■ **Source passage**:
━━━━

Use of Epigenetic Therapy Shortens Duration of Standard Chemotherapy for Ovarian Cancer with Minimal Toxicity to Normal Tissue

Author(s): Leona Chang, Krystal Hunter, James Aikins, Spencer Brown, Olga Ostrovsky

Objective: (1) Determine if sequential administration of standard chemotherapy (paclitaxel and cisplatin, P/C) with epigenetic drugs effectively targets ovarian cancer and limits toxicity to normal cells. (2) Define whether epigenetic treatment can shorten the exposure to P/C. Methods: Normal cells—adipocyte-derived stem cells (ASC), primary fibroblasts (PF), and human intestinal epithelial cells (HIEC-6)—were treated with 48 h IC50 values of P/C and epigenetic drugs, 5-azacytidine (AZA) and or suberoylanilide hydroxamic acid (SAHA), in combination and sequentially. The least toxic regimens to normal cells were administered to the ovarian cancer cell lines Caov-3, SKOV-3, OVCAR-3. Cell viability after treatments were assessed using the 3-(4,5-dimethylthiazol-2yl)-2,5-diphenyltetrazolium bromide (MTT) and cell count assays. Secretome analysis of conditioned medium collected from the treated ovarian cancer cells was performed using ELISA.

━━━━

■ **Data excerpt**:
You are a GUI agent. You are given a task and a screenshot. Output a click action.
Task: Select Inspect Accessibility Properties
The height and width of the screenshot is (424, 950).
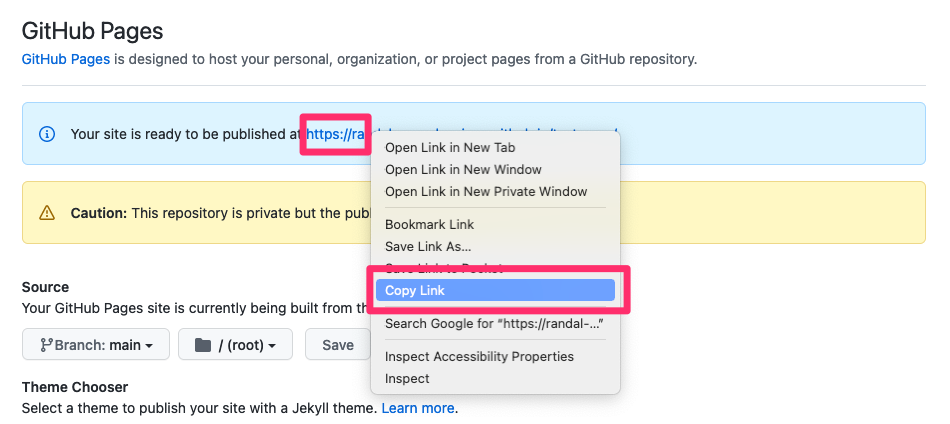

━━━━

■ **Things to do**:
1. Answer these questions from the ovarian cancer abstract:
(a) Which two drugs make up the standard chemotherapy it tests?
(b) Which ovarian cancer cell lines received the least toxic regimens?
(c) What method was used to analyze the secretome of the conditioned medium?
2. Name every type of normal cell treated in the ovarian cancer abstract, with its abbreviation.
3. Pick up the ovarian cancer abstract after its last sentence and write what comes next.

■ **Answers given**:
1.
(a) Paclitaxel and cisplatin (P/C)
(b) Caov-3, SKOV-3 and OVCAR-3
(c) ELISA

2.
- Adipocyte-derived stem cells (ASC)
- Primary fibroblasts (PF)
- Human intestinal epithelial cells (HIEC-6)

3.
Results: P/C with AZA and SAHA targeted all ovarian cancer cell lines (82-99% cell death), but also caused significant normal cell death (66-100%). In contrast, P/C followed by AZA or SAHA is less toxic to ASC and PF (25-96% viability) when compared to a four-drug combination therapy (1% viability, p<0.0001). P/C followed by SAHA was least toxic to HIEC-6 (100% viability, p=0.0356). P/C followed by epigenetic drugs targets ovarian cancer cells more efficiently than two rounds of P/C (p<0.001). Levels of VEGF and IL-6 were downregulated after treatment with P/C followed by SAHA in SKOV-3 and OVCAR-3.

Conclusions: Sequential treatments of P/C with epigenetic drugs, specifically SAHA, preserves the viability of normal cells, efficiently targets ovarian cancer, and minimizes exposure to P/C.